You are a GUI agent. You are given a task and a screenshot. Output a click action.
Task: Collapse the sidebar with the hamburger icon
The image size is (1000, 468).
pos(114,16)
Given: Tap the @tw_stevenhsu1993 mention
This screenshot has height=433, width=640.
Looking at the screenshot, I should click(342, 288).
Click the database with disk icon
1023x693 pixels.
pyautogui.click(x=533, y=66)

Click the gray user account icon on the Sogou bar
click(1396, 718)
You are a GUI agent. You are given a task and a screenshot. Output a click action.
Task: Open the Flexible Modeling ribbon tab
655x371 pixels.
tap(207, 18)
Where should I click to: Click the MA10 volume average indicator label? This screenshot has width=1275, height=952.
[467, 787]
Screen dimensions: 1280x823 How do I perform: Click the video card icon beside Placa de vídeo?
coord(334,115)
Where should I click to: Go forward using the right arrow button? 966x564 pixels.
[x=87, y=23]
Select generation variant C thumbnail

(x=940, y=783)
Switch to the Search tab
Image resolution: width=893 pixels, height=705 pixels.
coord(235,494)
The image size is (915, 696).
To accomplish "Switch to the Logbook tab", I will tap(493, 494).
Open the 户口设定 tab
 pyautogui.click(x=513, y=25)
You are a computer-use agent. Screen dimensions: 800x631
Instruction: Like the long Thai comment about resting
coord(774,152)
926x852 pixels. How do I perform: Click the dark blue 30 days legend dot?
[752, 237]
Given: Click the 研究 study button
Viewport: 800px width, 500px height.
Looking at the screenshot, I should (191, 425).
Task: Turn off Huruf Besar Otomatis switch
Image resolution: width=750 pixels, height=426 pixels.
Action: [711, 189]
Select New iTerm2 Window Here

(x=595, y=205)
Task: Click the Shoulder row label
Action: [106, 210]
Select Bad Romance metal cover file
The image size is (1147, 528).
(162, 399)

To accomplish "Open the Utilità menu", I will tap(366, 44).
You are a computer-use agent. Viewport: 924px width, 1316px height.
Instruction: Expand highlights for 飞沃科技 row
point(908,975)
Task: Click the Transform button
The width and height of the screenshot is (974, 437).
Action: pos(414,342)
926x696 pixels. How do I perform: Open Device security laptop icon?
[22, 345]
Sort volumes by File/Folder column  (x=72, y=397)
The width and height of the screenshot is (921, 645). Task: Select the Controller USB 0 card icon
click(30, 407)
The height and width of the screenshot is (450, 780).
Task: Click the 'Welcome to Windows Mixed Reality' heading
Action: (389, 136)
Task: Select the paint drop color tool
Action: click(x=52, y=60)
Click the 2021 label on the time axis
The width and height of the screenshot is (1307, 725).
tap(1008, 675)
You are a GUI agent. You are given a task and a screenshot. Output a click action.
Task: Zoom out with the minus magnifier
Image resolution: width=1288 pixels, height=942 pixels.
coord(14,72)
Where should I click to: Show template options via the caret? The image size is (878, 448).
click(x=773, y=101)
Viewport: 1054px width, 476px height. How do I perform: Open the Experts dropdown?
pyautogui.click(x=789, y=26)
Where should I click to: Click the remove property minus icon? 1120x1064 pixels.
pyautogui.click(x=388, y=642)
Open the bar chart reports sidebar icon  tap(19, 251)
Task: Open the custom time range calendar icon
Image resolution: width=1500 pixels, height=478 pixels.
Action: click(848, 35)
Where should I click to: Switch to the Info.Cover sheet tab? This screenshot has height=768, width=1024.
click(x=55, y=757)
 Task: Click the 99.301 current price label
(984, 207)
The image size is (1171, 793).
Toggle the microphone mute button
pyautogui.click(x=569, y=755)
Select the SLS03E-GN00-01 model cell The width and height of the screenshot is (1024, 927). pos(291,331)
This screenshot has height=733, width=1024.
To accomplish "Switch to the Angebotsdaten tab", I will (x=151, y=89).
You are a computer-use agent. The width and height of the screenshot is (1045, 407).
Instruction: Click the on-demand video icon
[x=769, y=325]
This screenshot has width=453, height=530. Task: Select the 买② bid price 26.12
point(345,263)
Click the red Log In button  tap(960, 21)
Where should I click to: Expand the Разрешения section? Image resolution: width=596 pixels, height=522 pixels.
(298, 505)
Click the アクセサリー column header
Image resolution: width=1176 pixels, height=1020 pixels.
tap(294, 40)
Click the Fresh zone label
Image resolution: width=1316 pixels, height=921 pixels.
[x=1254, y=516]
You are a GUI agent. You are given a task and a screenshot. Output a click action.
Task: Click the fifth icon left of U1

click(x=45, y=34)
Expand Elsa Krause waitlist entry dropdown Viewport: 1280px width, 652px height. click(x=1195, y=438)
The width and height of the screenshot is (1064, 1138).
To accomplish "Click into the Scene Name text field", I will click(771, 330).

+++

Begin at the first line of the records above and restate each line word for word, stopping after the line with "Given: Tap the @tw_stevenhsu1993 mention".

You are a GUI agent. You are given a task and a screenshot. Output a click action.
Task: Collapse the sidebar with the hamburger icon
The image size is (1000, 468).
pos(114,16)
Given: Tap the @tw_stevenhsu1993 mention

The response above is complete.